メルセデスは、今季マシン『W14』のコーナリング特性について、ドライバーたちが自信が持てない不安定な状態だと明かした。
シーズン途中でサイドポンツーンのコンセプトを変更するなど、苦戦しながらもパフォーマンス改善を目指しているメルセデス。ドライバーからはポジティブなコメントも出てくるようになっているが、テクニカルディレクターのジェームス・アリソンは、コーナリング中のマシンはドライバーに自信を与えるという点で理想的とは言い難いと語った。
そのためアリソン曰く、理想的な車高の追求やダウンフォース増加などはもちろん、ハンドリングとバランスの改善に特に力を入れているという。
「基本的にダウンフォース(の増加)は良いものだ」
そうアリソンはメルセデスのウェブサイトで語った。
「我々はまたドライバーがターンインする際、より安心できるようなクルマにしようとしている。反応が過敏すぎるように感じるんだ」
「そしてエイペックスにつくと、逆の問題が起きる。フロントが食いついてほしいのに、そうならない。ステアリングの切り始めは不安定で、エイペックスに差し掛かるとイライラするほどクルマが”死んで”しまうんだ」
「我々はその逆がいいんだ。それに今取り組んでいる」
メルセデスのトト・ウルフ代表は、ルイス・ハミルトンとジョージ・ラッセルがより快適に感じられるマシンをチームが提供することに成功すれば、多くの可能性が開けると考えている。
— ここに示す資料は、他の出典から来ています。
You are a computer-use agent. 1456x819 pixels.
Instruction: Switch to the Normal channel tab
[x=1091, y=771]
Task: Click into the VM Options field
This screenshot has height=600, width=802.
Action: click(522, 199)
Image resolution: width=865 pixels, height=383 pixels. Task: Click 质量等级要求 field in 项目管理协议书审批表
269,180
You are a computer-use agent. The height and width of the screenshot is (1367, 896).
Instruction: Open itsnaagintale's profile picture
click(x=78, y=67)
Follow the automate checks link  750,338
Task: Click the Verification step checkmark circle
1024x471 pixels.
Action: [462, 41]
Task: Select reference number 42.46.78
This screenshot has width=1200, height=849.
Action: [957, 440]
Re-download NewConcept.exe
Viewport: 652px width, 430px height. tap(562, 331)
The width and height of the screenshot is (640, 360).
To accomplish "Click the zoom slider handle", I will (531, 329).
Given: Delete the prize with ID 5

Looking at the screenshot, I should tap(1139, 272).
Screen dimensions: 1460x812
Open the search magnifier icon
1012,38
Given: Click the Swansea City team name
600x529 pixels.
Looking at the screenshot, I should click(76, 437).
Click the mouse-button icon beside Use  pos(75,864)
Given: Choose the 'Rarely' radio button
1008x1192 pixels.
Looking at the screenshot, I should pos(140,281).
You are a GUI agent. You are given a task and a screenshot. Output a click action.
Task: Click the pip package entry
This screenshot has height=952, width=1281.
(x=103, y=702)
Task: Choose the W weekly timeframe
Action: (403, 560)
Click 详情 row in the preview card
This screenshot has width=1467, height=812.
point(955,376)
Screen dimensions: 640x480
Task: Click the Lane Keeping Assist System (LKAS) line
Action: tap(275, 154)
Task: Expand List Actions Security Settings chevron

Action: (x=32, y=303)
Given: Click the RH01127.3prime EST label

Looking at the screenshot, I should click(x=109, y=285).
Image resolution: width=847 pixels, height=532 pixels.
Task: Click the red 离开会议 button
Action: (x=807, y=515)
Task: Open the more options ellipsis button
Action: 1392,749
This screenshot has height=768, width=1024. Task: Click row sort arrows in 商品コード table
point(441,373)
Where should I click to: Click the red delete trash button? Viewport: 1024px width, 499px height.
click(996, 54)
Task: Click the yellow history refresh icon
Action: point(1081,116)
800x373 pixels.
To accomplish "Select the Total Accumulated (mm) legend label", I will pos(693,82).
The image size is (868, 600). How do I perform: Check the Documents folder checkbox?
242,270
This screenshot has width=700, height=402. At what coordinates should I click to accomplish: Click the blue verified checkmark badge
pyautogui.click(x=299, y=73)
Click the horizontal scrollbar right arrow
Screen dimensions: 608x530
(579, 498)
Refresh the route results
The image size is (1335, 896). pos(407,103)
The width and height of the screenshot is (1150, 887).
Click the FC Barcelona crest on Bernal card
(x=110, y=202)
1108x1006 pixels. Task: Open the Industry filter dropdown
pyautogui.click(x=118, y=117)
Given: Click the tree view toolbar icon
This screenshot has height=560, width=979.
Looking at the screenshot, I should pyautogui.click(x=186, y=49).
「バランスとフィーリングに関しては、ドライバーがより信頼できるマシンとプラットフォームを提供する必要がある」
「絶対的なダウンフォース量ではなく、コーナーに進入したときにクルマが安定していると彼らが分かっている必要がある。今はまだそうではないんだ」
「ドライバーに自信を与えられれば、それによってパフォーマンスも向上するから、我々はそれにかなり集中している」
メルセデスも、すでに開発のリソースをかなり2024年マシンにシフトし始めている。ただそんな中で見いだせた発見を、今季マシンにも適用できると考えている。
「今の段階で、風洞では2024年に向けた開発にかなり集中している」とアリソンは語った。
「製図オフィスやビークルダイナミクス、リードタイムの長いアイテムの製造など、大部分はシフトし始めている。しかしそれはW14のチャンスでもあるんだ」
メルセデスの最終的な目標はワールドチャンピオン争いに復帰することに変わりはないものの、アリソンはレッドブルに次ぐ2位で1年を終えることを狙っていると話した。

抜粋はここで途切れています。